What is required:
Reproduce the text of every entry below word for word, leaving out the pictures.

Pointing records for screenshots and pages

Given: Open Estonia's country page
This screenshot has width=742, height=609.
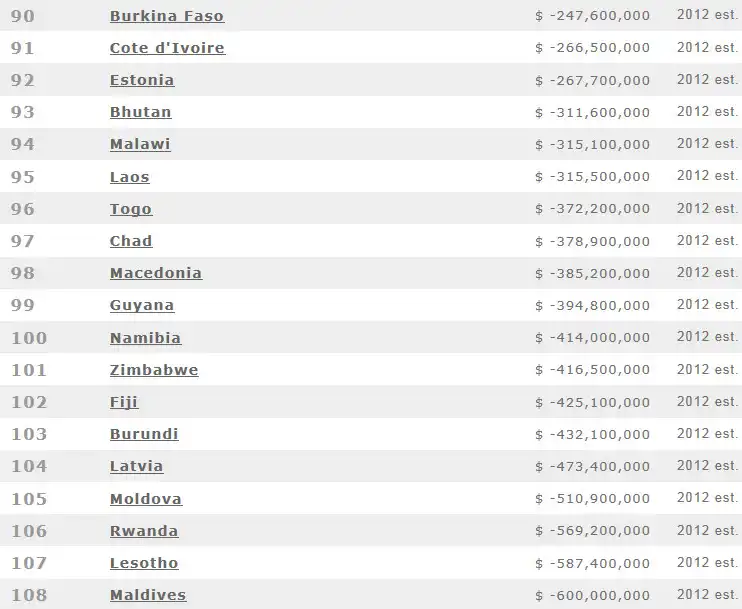Looking at the screenshot, I should 142,80.
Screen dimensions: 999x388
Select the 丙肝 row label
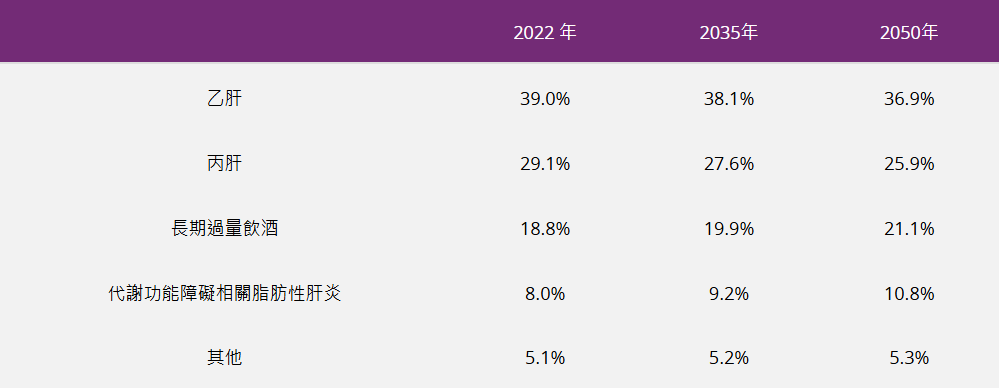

Exercise output:
Given: Open Estonia's country page
This screenshot has width=742, height=609.
Looking at the screenshot, I should 142,80.
Screen dimensions: 999x388
Select the 丙肝 row label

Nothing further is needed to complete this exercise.